On August 2, 1964, gunboats of North Vietnam allegedly fired on ships of the United States Navy stationed in the Gulf of Tonkin. They had been sailing 10 miles off the coast of North Vietnam in support of the South Vietnamese navy.
When reports that further firing occurred on August 4, President Johnson quickly asked Congress to respond. With nearly unanimous consent, members of the Senate and House empowered Johnson to "take all necessary measures" to repel North Vietnamese aggression. The Tonkin Gulf Resolution gave the President a "blank check" to wage the war in Vietnam as he saw fit. After Lyndon Johnson was elected President in his own right that November, he chose escalate the conflict.
In February 1965, the United States began a long program of sustained bombing of North Vietnamese targets known as Operation Rolling Thunder. At first only military targets were hit, but as months turned into years, civilian targets were pummeled as well.
The United States also bombed the Ho Chi Minh trail, a supply line used by the North Vietnamese to aid the Vietcong. The trail meandered through Laos and Cambodia, so the bombing was kept secret from the Congress and the American people. More bombs rained down on Vietnam than the Allies used on the Axis powers during the whole of World War II.

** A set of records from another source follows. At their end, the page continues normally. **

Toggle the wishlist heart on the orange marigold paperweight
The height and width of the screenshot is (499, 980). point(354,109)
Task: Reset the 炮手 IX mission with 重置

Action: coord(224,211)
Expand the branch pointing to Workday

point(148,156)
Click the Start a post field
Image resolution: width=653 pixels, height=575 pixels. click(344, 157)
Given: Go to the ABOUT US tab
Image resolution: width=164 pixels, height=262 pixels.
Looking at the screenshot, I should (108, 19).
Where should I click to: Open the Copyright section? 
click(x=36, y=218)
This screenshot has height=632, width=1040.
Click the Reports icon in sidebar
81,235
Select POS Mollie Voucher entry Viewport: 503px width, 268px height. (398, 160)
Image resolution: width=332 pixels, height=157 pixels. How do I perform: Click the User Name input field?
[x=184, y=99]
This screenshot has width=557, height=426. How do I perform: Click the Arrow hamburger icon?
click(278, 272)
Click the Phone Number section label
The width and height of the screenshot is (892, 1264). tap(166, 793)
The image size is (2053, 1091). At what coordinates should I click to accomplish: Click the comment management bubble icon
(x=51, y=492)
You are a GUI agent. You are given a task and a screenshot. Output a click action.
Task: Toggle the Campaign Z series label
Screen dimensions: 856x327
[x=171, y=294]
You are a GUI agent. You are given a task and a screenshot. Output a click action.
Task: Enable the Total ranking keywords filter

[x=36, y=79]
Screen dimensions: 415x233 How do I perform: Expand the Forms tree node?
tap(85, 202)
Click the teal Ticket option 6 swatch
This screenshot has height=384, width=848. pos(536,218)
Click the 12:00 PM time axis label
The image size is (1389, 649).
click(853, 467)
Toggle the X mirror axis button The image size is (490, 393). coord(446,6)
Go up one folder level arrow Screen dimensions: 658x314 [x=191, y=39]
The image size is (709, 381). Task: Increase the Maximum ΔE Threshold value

Additional sorties delivered defoliating agents such as Agent Orange and napalm to remove the jungle cover utilized by the Vietcong. The intense bombardment did little to deter the communists. They continued to use the Ho Chi Minh trail despite the grave risk. The burrowed underground, building 30,000 miles of tunnel networks to keep supply lines open.
It soon became clear to General William Westmoreland, the American military commander, that combat troops would be necessary to root out the enemy. Beginning in March 1965, when the first American combat troops waded ashore at Danang, the United States began "search and destroy" missions.
One of the most confounding problems faced by U.S. military personnel in Vietnam was identifying the enemy. The same Vietnamese peasant who waved hello in the daytime might be a VC guerrilla fighter by night. The United States could not indiscriminately kill South Vietnamese peasants. Any mistake resulted in a dead ally and an angrier population.
Search and destroy missions were conducted by moving into a village and inspecting for any signs of Vietcong support. If any evidence was found, the troops would conduct a "Zippo raid" by torching the village to the ground and confiscating discovered munitions. Most efforts were fruitless, as the VC proved adept at covering their tracks. The enemy surrounded and confounded the Americans but direct confrontation was rare.
By the end of 1965, there were American 189,000 troops stationed in Vietnam. At the end of the following year, that number doubled. Casualty reports steadily increased. Unlike World War II, there few major ground battles.
Most Vietnamese attacks were by ambush or night skirmishes. Many Americans died by stepping on landmines or by triggering booby traps. Although Vietnamese body counts were higher, Americans were dying at rate of approximately 100 per week through 1967. By the end of that year there were nearly 500,000 American combat troops stationed in Vietnam.
General Westmoreland promised a settlement soon, but the end was not in sight.